All of this month’s value PCs offer something different but we found both
TI's and
Dell’s systems wanting in at least one area. A quick glance at Pacstar’s spec sheet and the system itself made us think that here is a real contender.
The first thing you notice is the 19in 1440 x 900 widescreen LCD which offers an 8ms response time. Not being familiar with
Chimei we expected budget performance at this price, but we were impressed. It may not be the sharpest LCD we’ve seen but the desktop is clear and playing Far Cry on it looked great – we weren’t distracted by any lag. The resolution means you can have two office documents open side by side. It has inbuilt speakers which unsurprisingly lack bass, but are otherwise adequate. Our only gripe is the fiddly menu system which makes it tricky to adjust volume.
The PC itself looks pretty good. Behind the front drive bays and connectors is space for four 5.25in drives (one is taken up by a dual-layer DVD writer and a media card reader, which supports all formats but xD). There’s only one USB connector though, and no audio jacks. The keyboard and mouse are plasticy and mediocre, but they work.
While there’s no dual-core CPU the Athlon 64 3700+ combined with 1GB of Corsair TWINX memory and the 300GB Seagate 7200.9 hard disk produce an impressive score of 0.97 – just three percent behind our high-performance reference PC. It can’t match the 2D grunt of TI’s AM2-based system though. However, it leaps ahead in 3D performance. Pacstar bundles an overclocked 7600 GT graphics card which averaged an impressive 44fps in Far Cry and 30.3fps in Call of Duty 2 at our medium settings. Between the TI Deluxe M2 1500 and the Dell Dimension 3100, it’s the only system that will play the latest games.
Inside, there’s space for three more hard disks, three PCI cards, two 1x PCI-Express cards and two DIMMs. At the back, connectivity options include 7.1 audio, coaxial S/PDIF, parallel and Gigabit Ethernet connectors. FireWire is an unfortunate omission but four USB ports are included.
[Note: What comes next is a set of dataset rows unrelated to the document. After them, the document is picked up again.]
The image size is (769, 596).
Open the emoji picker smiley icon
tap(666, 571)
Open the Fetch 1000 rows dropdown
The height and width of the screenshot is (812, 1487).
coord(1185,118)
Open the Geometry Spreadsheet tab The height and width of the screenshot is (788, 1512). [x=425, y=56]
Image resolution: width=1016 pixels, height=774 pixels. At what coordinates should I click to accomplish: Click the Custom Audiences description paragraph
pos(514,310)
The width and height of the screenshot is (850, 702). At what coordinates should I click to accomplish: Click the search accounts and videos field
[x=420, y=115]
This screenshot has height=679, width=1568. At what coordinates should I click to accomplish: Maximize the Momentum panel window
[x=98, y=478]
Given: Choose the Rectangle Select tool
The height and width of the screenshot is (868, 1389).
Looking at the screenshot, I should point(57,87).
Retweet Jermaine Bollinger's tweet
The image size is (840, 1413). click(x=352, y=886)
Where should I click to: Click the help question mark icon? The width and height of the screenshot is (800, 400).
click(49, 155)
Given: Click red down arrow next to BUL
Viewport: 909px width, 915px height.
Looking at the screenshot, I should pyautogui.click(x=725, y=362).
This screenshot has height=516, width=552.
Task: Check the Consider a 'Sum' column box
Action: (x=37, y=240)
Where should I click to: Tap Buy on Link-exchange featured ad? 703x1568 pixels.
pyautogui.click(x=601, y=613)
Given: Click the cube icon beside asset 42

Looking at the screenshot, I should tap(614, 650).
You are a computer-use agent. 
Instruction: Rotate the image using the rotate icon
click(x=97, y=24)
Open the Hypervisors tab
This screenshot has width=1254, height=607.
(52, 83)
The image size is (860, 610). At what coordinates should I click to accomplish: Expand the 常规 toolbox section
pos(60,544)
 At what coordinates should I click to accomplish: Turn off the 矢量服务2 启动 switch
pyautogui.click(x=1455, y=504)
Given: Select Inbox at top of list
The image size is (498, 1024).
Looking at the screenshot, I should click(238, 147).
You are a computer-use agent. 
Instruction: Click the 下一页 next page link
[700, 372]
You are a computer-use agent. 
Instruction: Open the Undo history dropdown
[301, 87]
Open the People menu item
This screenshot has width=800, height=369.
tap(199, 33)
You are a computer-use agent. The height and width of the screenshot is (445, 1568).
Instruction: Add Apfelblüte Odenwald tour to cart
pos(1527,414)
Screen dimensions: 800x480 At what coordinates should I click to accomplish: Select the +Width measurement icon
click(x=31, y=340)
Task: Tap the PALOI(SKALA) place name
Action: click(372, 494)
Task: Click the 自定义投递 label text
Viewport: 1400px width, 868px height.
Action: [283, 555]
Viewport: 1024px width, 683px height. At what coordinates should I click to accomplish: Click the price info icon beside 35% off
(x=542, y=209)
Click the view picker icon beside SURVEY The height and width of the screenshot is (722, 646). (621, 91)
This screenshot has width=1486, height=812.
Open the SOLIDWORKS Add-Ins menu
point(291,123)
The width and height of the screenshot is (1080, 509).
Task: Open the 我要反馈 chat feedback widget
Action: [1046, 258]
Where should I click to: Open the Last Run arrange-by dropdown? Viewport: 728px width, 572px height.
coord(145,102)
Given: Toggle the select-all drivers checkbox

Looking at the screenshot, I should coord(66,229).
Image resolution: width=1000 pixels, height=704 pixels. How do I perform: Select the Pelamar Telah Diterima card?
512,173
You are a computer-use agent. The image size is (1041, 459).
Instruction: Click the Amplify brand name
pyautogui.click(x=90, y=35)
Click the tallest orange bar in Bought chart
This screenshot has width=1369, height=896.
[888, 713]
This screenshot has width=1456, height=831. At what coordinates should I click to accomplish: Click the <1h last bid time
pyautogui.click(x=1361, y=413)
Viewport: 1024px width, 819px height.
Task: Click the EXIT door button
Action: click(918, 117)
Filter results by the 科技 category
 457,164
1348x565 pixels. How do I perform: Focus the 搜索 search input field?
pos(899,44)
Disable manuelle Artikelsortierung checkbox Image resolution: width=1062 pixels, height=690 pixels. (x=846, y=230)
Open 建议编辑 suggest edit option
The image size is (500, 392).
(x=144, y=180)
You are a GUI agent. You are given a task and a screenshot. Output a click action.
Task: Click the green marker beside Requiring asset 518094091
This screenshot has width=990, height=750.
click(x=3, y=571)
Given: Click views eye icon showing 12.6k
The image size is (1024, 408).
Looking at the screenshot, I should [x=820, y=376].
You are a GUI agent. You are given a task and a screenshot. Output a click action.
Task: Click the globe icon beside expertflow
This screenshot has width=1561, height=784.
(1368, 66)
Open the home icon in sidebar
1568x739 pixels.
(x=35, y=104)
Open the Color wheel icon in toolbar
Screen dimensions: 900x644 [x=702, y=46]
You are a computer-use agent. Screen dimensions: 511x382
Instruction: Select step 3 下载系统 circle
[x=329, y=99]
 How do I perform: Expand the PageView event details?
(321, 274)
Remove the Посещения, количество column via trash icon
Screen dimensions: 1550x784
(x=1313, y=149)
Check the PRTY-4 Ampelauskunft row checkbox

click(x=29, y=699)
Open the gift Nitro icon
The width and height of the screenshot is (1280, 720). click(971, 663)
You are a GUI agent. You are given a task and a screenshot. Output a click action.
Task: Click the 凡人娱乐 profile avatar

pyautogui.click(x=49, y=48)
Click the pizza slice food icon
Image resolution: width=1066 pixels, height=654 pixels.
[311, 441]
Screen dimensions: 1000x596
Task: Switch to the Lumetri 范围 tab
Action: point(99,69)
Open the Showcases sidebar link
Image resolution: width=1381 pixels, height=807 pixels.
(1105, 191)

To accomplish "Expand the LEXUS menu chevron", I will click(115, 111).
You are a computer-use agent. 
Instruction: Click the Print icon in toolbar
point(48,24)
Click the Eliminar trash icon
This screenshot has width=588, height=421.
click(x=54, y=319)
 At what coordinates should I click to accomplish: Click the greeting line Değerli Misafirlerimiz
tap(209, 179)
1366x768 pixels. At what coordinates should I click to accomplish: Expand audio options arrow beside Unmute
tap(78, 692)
You can hear the cooling fans, but it’s not a noisy distraction.
Pacstar offers a poor-in-comparison one-year RTB warranty though this can be upgraded to three-years onsite for just $150. All in all, while not perfect, Pacstar’s system is the best ‘value PC’ we’ve seen. This system offers a decent-sized hard disk, 2D grunt and gaming ability too – not to mention the widescreen 19in LCD. It rightly takes its place on the A-List.